- **TASK**
In the piece on global warming, which Senate committee did James Inhofe chair?

- **PASSAGE SHOWN**
====================

Snow blessed Colorado’s Front Range last week, roughly a month later than normal. This was not a surprise in what is shaking down as the warmest year on record.
Even less surprising is the forecast: dry — not just in precipitation, but in any hope of Congress addressing the No. 1 issue facing the planet.
Any climatologist will tell you not to put too much stock in temporal temperatures when the big picture is the issue. We will have our early blizzards, late deep freezes, oranges sprouting icicles.
Other indicators are not so temporal — like the incessant, insatiable gorging of pine beetles in the Rockies. The only real remedy: a week or two of 40 below zero where they dine. That isn't coming any time soon.
Another indicator: reddish summer snowpack way up high, from the dust of increasing desiccation — soil erosion, desert expansion — around the globe. Dirt blown from another hemisphere leaves a telltale film. The ruddiness causes the snow to absorb heat more readily. Summer runoff accelerates.
Those things have nothing to do with when noses will grow red in Fargo or Tampa. The symptoms up high are the real deal, the real story. The earth is warming, Bubba.
I may not be able to convince you. Every time my fingers sing this tune, I can expect to be lectured electronically that global warming is a myth. Period. Someone will mention concerns about global cooling back in the ’70s. Someone else will cite a list as long as Macy’s Parade of scientists who dispute global warming. Check it out, they’ll say — the Petition Project. Actually, I have checked it out. It is the work of a bare percentage of actual earth scientists, fluffed up by the names of many who have other areas of expertise entirely.
The doubters don't want you to know this: The American Geological Institute polled every earth scientist in its Directory of Geoscience Departments who doing actual research on the climate. It found that 97 percent agree global warming is real, and that human activity plays a role.
Now, 700 climate scientists in the American Geophysical Union have committed to shed clinical anonymity and take that message public whenever and wherever.
This is going to put new demands on a mobile strike force financed by industry, one so nimble that it inspired Naomi Oreskes and Erik M. Conway’s new book: “Merchants of Doubt: How a Handful of Scientists Obscured the Truth on Issues from Tobacco Smoke to Global Warming.”
I observed these scientists-to-go at a climate conference a few years ago at the University of Texas. They tumble off another jet plane with charts and graphs in hand, thundering down to the microphone just in time to get their allotted rebuttal. Then they’ll pop up at another conference the next day, and on Fox News that night. The per diem obviously is good, and the face time can’t be beat.
These practitioners were hoping the other day that the U.S. Senate would fall into Republican hands so that Sen. James Inhofe of Oklahoma — he says global warming is a hoax — could again chair the Environment and Public Works Committee. Inhofe had that mighty fulcrum for four years until a Democratic majority supplanted him in 2007. In that period, he made sure that the handful of credentialed doubters who have helped keep an entire political system in denial had a ready microphone under the brightest lights.
Whatever they say, the truth lies up there in the snow, with less of it being forecast in the winter ahead. A winter is temporal, of course, but so is humanity under certain circumstances.

====================

- **GIVEN INFORMATION**
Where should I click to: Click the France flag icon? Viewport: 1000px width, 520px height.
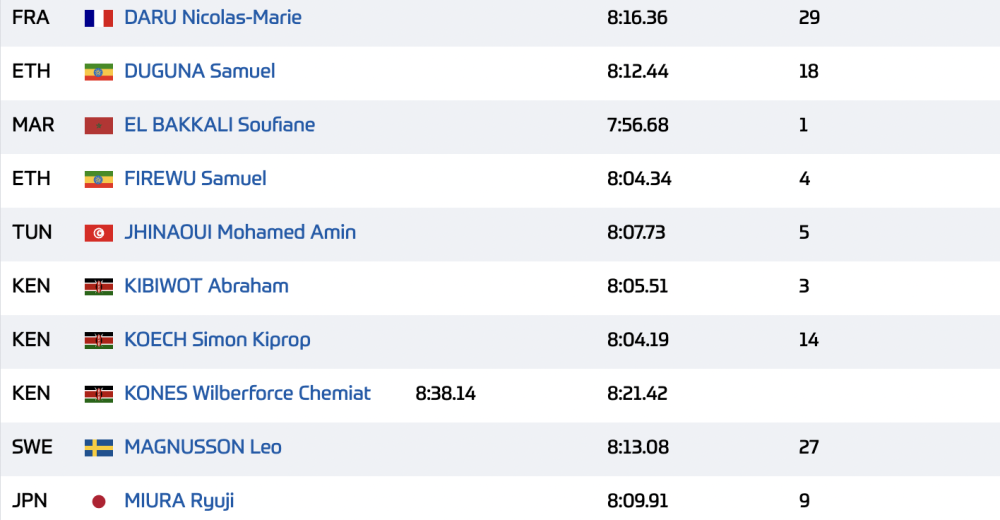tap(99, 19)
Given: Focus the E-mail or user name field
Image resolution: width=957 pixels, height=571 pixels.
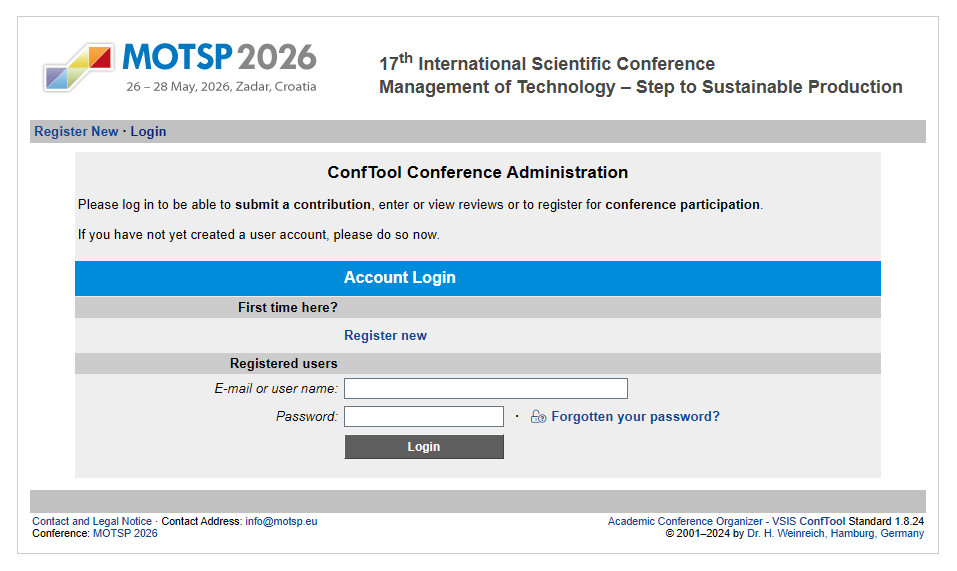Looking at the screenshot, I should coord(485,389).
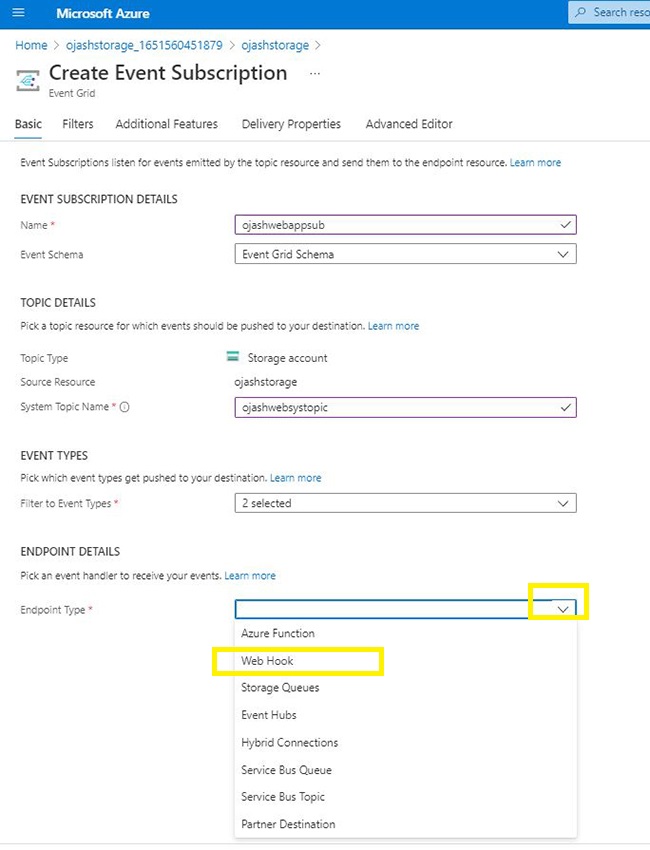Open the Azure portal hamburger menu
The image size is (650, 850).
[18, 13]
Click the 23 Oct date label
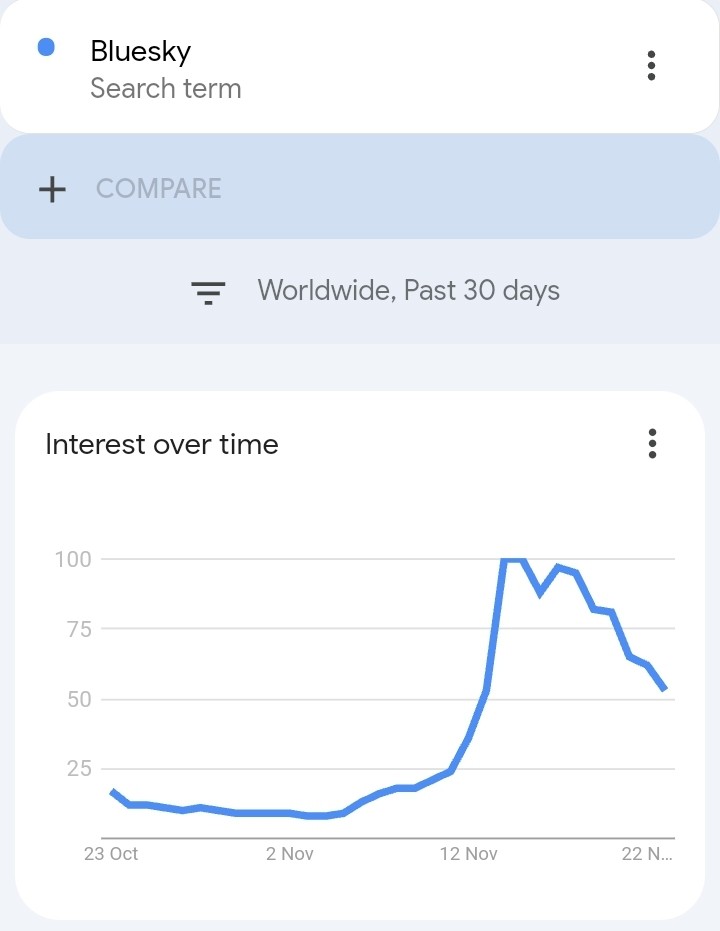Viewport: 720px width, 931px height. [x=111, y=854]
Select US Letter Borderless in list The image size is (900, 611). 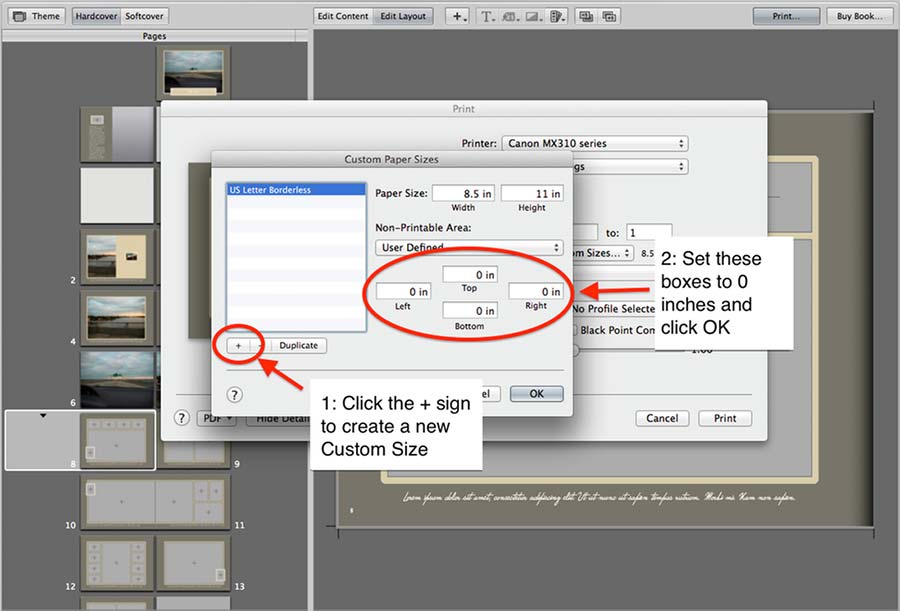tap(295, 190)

====================

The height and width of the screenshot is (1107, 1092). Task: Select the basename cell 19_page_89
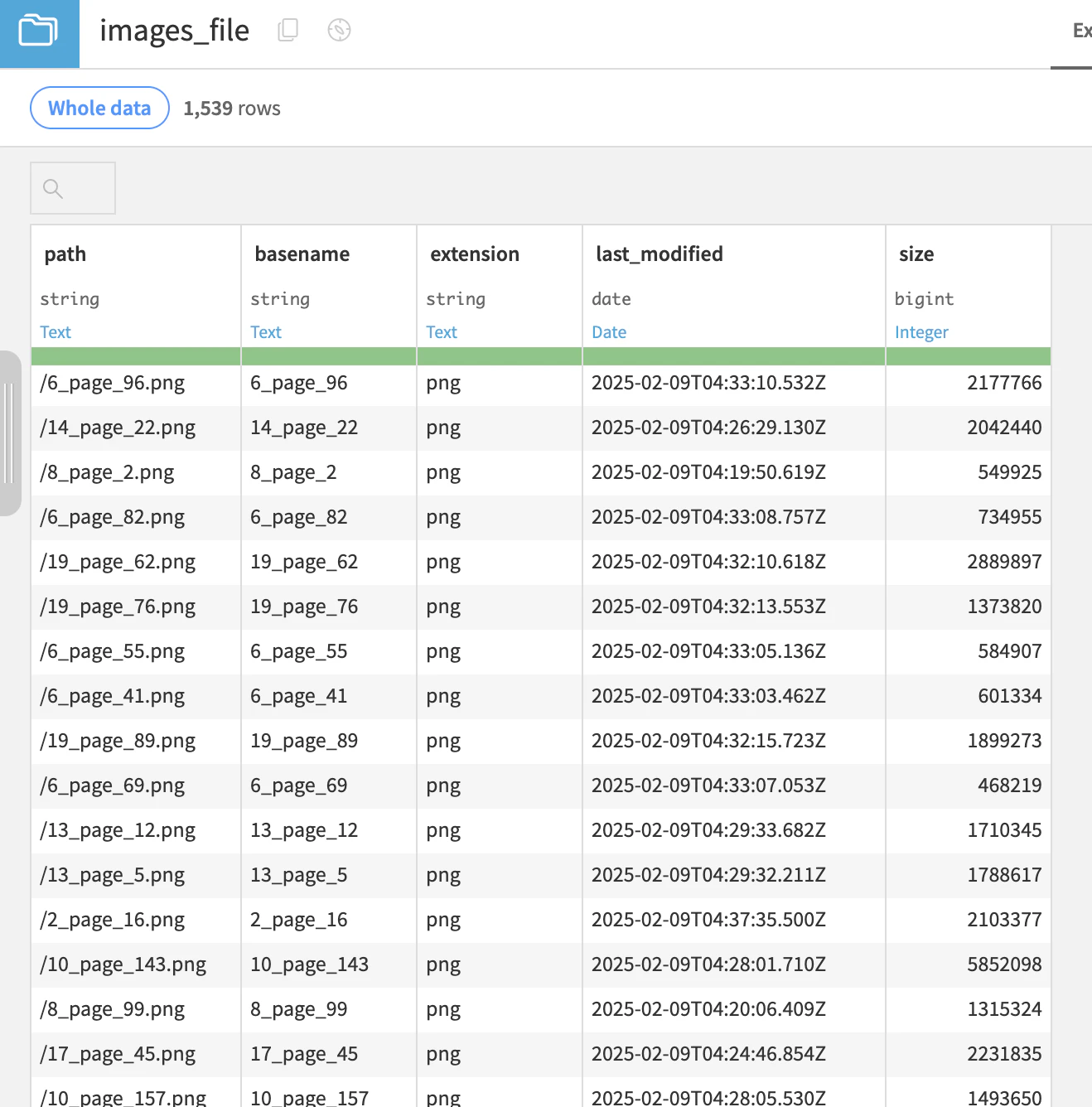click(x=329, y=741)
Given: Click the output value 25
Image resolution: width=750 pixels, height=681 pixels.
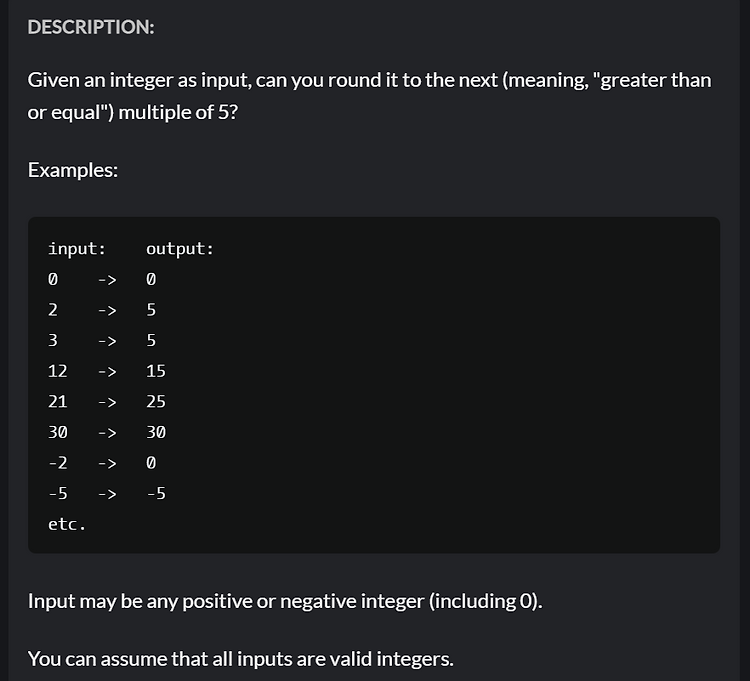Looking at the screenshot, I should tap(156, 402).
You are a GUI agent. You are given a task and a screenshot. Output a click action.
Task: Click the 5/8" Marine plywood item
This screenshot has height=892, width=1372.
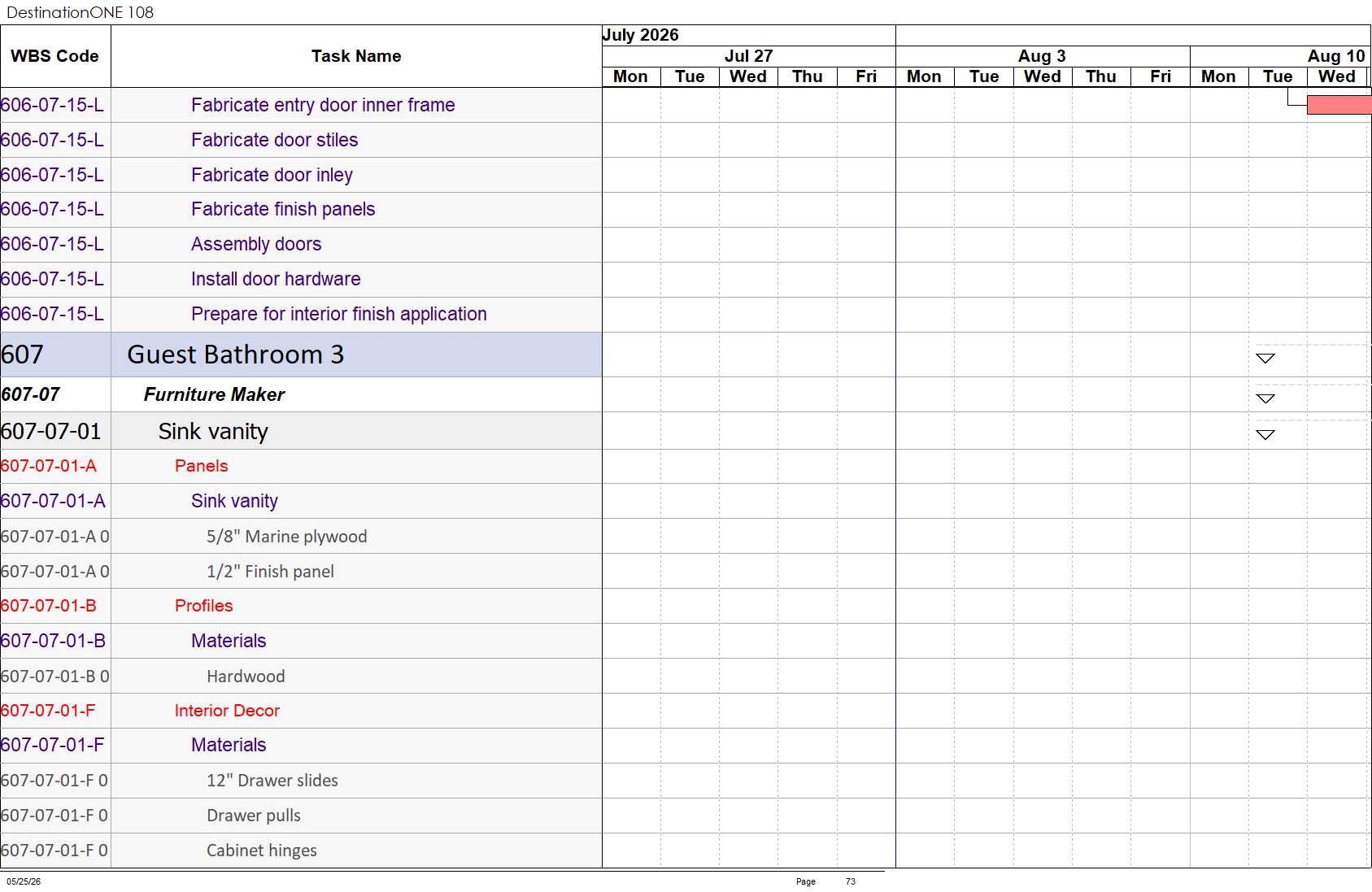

====================

- **SOLUTION TO THIS TASK**
The Environment and Public Works Committee.